-- BEGIN Data for processing --
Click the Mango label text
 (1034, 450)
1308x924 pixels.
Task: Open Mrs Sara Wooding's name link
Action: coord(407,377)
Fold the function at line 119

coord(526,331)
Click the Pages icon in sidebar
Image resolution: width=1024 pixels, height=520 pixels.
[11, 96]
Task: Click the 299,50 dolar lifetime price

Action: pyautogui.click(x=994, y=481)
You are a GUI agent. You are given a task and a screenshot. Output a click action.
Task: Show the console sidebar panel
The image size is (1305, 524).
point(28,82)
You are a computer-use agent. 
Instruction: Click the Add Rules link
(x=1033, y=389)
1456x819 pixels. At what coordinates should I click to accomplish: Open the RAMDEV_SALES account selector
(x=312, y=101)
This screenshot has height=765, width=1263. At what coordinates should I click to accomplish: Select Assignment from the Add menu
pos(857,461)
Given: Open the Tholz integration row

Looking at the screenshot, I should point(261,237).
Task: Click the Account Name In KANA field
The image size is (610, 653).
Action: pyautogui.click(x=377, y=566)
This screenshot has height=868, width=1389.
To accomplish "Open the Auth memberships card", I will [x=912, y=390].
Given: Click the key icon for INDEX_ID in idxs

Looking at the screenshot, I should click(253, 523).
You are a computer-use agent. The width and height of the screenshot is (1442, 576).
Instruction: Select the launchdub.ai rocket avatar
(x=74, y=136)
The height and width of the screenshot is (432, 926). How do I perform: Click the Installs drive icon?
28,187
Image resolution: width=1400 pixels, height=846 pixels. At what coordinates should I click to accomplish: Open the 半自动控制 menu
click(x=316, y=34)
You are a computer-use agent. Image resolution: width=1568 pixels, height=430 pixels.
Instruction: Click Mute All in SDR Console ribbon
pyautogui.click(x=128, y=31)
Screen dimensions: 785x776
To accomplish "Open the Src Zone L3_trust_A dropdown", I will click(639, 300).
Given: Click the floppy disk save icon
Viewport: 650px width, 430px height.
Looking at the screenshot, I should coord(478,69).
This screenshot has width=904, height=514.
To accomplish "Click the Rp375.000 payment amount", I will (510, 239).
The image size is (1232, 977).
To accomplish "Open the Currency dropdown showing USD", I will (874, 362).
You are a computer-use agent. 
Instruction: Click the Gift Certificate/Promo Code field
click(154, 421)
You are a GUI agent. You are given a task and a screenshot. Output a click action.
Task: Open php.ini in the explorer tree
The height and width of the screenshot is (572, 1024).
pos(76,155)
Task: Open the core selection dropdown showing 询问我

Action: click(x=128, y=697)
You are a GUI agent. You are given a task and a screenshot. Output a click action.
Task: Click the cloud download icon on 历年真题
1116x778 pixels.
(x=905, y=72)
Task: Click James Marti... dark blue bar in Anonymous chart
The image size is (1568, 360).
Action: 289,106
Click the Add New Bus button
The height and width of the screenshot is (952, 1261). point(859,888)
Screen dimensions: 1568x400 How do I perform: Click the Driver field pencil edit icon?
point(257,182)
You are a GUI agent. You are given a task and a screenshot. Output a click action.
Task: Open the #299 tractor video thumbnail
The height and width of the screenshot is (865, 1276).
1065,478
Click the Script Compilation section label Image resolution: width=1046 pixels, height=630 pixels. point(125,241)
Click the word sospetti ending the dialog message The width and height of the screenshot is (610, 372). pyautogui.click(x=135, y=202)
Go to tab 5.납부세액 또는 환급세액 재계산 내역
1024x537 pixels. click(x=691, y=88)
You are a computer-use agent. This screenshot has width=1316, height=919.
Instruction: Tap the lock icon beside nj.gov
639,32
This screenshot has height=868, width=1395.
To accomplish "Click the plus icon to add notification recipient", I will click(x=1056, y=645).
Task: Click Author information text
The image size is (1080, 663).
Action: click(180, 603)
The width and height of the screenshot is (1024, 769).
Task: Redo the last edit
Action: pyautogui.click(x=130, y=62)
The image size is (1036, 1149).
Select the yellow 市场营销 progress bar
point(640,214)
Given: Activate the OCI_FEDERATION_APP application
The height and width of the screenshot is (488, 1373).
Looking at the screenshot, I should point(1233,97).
-- END Data for processing --
:: To be done ::
Reproduce the items above, swapping "floppy disk" for "diskette" and changing nothing else.

:: Full solution ::
Click the Mango label text
 (1034, 450)
1308x924 pixels.
Task: Open Mrs Sara Wooding's name link
Action: coord(407,377)
Fold the function at line 119

coord(526,331)
Click the Pages icon in sidebar
Image resolution: width=1024 pixels, height=520 pixels.
[11, 96]
Task: Click the 299,50 dolar lifetime price

Action: pyautogui.click(x=994, y=481)
You are a GUI agent. You are given a task and a screenshot. Output a click action.
Task: Show the console sidebar panel
The image size is (1305, 524).
point(28,82)
You are a computer-use agent. 
Instruction: Click the Add Rules link
(x=1033, y=389)
1456x819 pixels. At what coordinates should I click to accomplish: Open the RAMDEV_SALES account selector
(x=312, y=101)
This screenshot has height=765, width=1263. At what coordinates should I click to accomplish: Select Assignment from the Add menu
pos(857,461)
Given: Open the Tholz integration row

Looking at the screenshot, I should point(261,237).
Task: Click the Account Name In KANA field
The image size is (610, 653).
Action: pyautogui.click(x=377, y=566)
This screenshot has height=868, width=1389.
To accomplish "Open the Auth memberships card", I will [x=912, y=390].
Given: Click the key icon for INDEX_ID in idxs

Looking at the screenshot, I should click(253, 523).
You are a computer-use agent. The width and height of the screenshot is (1442, 576).
Instruction: Select the launchdub.ai rocket avatar
(x=74, y=136)
The height and width of the screenshot is (432, 926). How do I perform: Click the Installs drive icon?
28,187
Image resolution: width=1400 pixels, height=846 pixels. At what coordinates should I click to accomplish: Open the 半自动控制 menu
click(x=316, y=34)
You are a computer-use agent. Image resolution: width=1568 pixels, height=430 pixels.
Instruction: Click Mute All in SDR Console ribbon
pyautogui.click(x=128, y=31)
Screen dimensions: 785x776
To accomplish "Open the Src Zone L3_trust_A dropdown", I will click(639, 300).
Given: Click the diskette save icon
Viewport: 650px width, 430px height.
Looking at the screenshot, I should coord(478,69).
This screenshot has width=904, height=514.
To accomplish "Click the Rp375.000 payment amount", I will (510, 239).
The image size is (1232, 977).
To accomplish "Open the Currency dropdown showing USD", I will (874, 362).
You are a computer-use agent. 
Instruction: Click the Gift Certificate/Promo Code field
click(154, 421)
You are a GUI agent. You are given a task and a screenshot. Output a click action.
Task: Open php.ini in the explorer tree
The height and width of the screenshot is (572, 1024).
pos(76,155)
Task: Open the core selection dropdown showing 询问我

Action: click(x=128, y=697)
You are a GUI agent. You are given a task and a screenshot. Output a click action.
Task: Click the cloud download icon on 历年真题
1116x778 pixels.
(x=905, y=72)
Task: Click James Marti... dark blue bar in Anonymous chart
The image size is (1568, 360).
Action: 289,106
Click the Add New Bus button
The height and width of the screenshot is (952, 1261). point(859,888)
Screen dimensions: 1568x400 How do I perform: Click the Driver field pencil edit icon?
point(257,182)
You are a GUI agent. You are given a task and a screenshot. Output a click action.
Task: Open the #299 tractor video thumbnail
The height and width of the screenshot is (865, 1276).
1065,478
Click the Script Compilation section label Image resolution: width=1046 pixels, height=630 pixels. point(125,241)
Click the word sospetti ending the dialog message The width and height of the screenshot is (610, 372). pyautogui.click(x=135, y=202)
Go to tab 5.납부세액 또는 환급세액 재계산 내역
1024x537 pixels. click(x=691, y=88)
You are a computer-use agent. This screenshot has width=1316, height=919.
Instruction: Tap the lock icon beside nj.gov
639,32
This screenshot has height=868, width=1395.
To accomplish "Click the plus icon to add notification recipient", I will click(x=1056, y=645).
Task: Click Author information text
The image size is (1080, 663).
Action: click(180, 603)
The width and height of the screenshot is (1024, 769).
Task: Redo the last edit
Action: pyautogui.click(x=130, y=62)
The image size is (1036, 1149).
Select the yellow 市场营销 progress bar
point(640,214)
Given: Activate the OCI_FEDERATION_APP application
The height and width of the screenshot is (488, 1373).
Looking at the screenshot, I should point(1233,97).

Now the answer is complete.